Please reproduce the stretch of the material from the line containing "Where should I click to: Open" through the line containing "coord(754,121)", character for character and including both of those lines.
--- Given entries ---
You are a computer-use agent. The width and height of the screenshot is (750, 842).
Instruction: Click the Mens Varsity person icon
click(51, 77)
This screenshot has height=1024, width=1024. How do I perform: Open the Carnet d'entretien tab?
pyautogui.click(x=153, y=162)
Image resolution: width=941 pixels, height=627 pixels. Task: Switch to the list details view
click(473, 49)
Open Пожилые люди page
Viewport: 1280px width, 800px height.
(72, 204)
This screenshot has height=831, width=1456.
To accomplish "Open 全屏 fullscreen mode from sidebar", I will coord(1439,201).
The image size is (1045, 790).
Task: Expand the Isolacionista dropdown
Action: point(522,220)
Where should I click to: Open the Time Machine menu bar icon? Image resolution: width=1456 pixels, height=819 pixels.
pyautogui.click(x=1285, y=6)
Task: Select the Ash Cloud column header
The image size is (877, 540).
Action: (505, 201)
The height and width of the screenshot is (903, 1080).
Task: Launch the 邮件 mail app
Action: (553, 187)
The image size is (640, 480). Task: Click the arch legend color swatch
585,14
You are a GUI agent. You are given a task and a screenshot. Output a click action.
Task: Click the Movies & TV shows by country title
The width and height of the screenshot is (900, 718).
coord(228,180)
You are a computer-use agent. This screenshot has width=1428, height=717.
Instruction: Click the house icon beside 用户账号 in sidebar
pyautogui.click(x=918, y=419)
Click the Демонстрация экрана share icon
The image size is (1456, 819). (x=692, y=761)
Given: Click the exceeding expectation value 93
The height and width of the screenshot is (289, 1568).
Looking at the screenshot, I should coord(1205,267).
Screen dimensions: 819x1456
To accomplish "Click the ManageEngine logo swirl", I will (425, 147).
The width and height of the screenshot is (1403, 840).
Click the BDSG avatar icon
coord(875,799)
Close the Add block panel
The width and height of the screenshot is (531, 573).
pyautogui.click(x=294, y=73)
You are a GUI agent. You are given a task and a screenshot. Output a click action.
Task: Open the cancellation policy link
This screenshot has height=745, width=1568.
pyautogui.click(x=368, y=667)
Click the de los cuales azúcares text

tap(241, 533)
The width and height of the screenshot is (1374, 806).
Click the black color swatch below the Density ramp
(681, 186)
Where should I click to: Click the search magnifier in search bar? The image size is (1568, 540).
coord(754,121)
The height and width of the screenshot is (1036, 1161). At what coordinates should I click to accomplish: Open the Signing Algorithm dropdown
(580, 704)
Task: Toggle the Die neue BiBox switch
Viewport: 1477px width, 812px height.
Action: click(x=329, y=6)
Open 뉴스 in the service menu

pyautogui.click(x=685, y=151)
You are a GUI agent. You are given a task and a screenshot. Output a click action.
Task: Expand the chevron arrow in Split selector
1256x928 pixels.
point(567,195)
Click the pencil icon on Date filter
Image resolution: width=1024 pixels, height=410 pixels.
---
Written solution:
Where should I click to: Open the Time Machine menu bar icon? Image resolution: width=1456 pixels, height=819 pixels.
pyautogui.click(x=1285, y=6)
Task: Select the Ash Cloud column header
The image size is (877, 540).
Action: (505, 201)
The height and width of the screenshot is (903, 1080).
Task: Launch the 邮件 mail app
Action: (553, 187)
The image size is (640, 480). Task: Click the arch legend color swatch
585,14
You are a GUI agent. You are given a task and a screenshot. Output a click action.
Task: Click the Movies & TV shows by country title
The width and height of the screenshot is (900, 718).
coord(228,180)
You are a computer-use agent. This screenshot has width=1428, height=717.
Instruction: Click the house icon beside 用户账号 in sidebar
pyautogui.click(x=918, y=419)
Click the Демонстрация экрана share icon
The image size is (1456, 819). (x=692, y=761)
Given: Click the exceeding expectation value 93
The height and width of the screenshot is (289, 1568).
Looking at the screenshot, I should coord(1205,267).
Screen dimensions: 819x1456
To accomplish "Click the ManageEngine logo swirl", I will (425, 147).
The width and height of the screenshot is (1403, 840).
Click the BDSG avatar icon
coord(875,799)
Close the Add block panel
The width and height of the screenshot is (531, 573).
pyautogui.click(x=294, y=73)
You are a GUI agent. You are given a task and a screenshot. Output a click action.
Task: Open the cancellation policy link
This screenshot has height=745, width=1568.
pyautogui.click(x=368, y=667)
Click the de los cuales azúcares text

tap(241, 533)
The width and height of the screenshot is (1374, 806).
Click the black color swatch below the Density ramp
(681, 186)
Where should I click to: Click the search magnifier in search bar? The image size is (1568, 540).
coord(754,121)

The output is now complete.